いつの間にか、この酒場も満席になっていた。そろそろ歓楽街の本領が発揮される時間帯。つまりブラジオが現れる可能性が高い。というか、現れてもらわなければ困る。
「――――おい! 二階席空いてるか!」
派手な音と共に扉を開き、数名の騎士を連れた男が店に入ってきた。
その途端、店内は急に静まり返り、数名の店員が慌てて男のもとに駆け寄っていく。どうやら彼は相当なVIPのようだ。
「……シルヴァ」
「ん?」
「あの人じゃないの? ブラジオって」
シャルたそからそう言われ、俺は目を凝らす。
そして懐から預かった似顔絵を取り出し、彼と見比べた。
「……確かに」
「でしょ?」
金髪のおかっぱ頭に、皮肉っぽい顔。間違いなく、ブラジオ=バードレイだ。
なんたる偶然。シャルたそという幸運の女神がいてくれたからだろうか。
「空いてない? ボクが来たのに空いてない? おいおい、ふざけるなよ。
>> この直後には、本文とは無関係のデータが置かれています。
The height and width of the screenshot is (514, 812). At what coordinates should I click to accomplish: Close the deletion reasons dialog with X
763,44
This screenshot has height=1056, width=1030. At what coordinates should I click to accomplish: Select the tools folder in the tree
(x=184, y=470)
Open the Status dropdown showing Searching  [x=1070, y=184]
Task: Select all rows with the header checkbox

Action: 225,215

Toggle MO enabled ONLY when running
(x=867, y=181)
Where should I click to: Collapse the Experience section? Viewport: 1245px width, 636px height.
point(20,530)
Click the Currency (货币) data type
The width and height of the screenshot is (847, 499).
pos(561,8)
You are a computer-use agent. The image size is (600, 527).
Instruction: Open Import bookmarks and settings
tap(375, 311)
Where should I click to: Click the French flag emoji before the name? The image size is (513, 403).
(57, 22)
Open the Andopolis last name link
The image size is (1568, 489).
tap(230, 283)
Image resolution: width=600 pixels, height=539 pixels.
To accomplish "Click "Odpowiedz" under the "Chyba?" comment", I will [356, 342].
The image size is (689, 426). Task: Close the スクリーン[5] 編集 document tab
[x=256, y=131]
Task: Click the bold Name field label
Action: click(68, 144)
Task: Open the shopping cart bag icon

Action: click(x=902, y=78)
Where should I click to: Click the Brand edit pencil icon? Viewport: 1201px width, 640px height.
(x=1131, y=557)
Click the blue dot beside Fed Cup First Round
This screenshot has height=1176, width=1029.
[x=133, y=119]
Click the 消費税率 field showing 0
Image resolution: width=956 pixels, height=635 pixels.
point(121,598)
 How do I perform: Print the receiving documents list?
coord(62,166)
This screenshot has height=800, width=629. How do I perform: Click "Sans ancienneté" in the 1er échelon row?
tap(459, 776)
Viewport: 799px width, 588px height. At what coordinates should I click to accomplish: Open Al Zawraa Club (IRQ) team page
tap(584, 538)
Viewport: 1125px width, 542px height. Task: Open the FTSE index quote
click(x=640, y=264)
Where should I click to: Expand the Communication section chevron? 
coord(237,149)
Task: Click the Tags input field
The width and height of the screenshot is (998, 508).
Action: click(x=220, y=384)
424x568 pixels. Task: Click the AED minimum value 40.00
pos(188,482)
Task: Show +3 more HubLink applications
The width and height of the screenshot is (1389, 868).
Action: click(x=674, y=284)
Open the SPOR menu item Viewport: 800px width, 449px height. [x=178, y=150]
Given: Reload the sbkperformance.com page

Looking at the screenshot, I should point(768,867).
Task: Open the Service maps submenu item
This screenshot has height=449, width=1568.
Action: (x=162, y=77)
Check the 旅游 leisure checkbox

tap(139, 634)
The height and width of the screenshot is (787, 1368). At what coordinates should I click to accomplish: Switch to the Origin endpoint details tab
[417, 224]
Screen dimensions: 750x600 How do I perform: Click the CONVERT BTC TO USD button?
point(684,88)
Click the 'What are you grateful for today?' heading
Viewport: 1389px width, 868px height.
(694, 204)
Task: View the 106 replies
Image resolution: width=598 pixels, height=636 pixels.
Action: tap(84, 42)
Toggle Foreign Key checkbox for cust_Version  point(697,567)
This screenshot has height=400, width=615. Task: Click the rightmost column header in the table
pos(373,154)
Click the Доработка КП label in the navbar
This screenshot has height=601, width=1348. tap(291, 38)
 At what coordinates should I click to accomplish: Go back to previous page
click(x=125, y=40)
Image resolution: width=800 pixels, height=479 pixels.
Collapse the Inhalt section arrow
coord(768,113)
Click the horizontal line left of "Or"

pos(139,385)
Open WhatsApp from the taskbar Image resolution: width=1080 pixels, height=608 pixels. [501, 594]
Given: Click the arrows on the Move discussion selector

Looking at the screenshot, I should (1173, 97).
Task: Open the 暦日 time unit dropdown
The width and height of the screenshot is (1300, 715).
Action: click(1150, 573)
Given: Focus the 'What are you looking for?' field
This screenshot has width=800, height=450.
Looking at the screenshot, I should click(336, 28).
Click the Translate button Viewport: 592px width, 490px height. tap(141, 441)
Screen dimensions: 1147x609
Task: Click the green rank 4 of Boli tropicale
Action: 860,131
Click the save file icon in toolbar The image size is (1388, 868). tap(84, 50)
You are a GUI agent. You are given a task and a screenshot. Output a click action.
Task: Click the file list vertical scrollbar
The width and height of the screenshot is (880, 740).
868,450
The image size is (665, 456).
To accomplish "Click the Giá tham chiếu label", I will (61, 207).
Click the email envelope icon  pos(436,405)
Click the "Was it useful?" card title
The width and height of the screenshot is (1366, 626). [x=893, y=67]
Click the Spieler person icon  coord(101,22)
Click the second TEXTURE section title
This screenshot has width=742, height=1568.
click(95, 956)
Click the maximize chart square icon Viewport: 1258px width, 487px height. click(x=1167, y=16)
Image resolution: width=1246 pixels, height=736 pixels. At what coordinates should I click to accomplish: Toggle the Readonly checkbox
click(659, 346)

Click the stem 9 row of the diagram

空いてないなら空けろよ! 誰の親父がこの店のオーナーか分かってんのか⁉」
「も、申し訳ございません……!」
「ったく……使えねぇなほんと」
なるほど、この店はバードレイ家が関わっているのか。
しかし、自分の父親が関わっているとはいえ、なんて横暴なのだろう。
これだけ繁盛しているのは、店員である彼らの尽力あってこそだろうに。
「もういいや、別の店行くから」
そう告げて、ブラジオは騎士たちと共に店をあとにしようとする。
しかし、店を出る直前で、ブラジオは俺たちの席へ視線を向けた。
「おや? おやおやおやおや? もしかして、そこにいるのはシャルル=オーロランド嬢では?」
下卑た笑顔を見せながら、ブラジオは俺たちのもとへと歩み寄ってきた。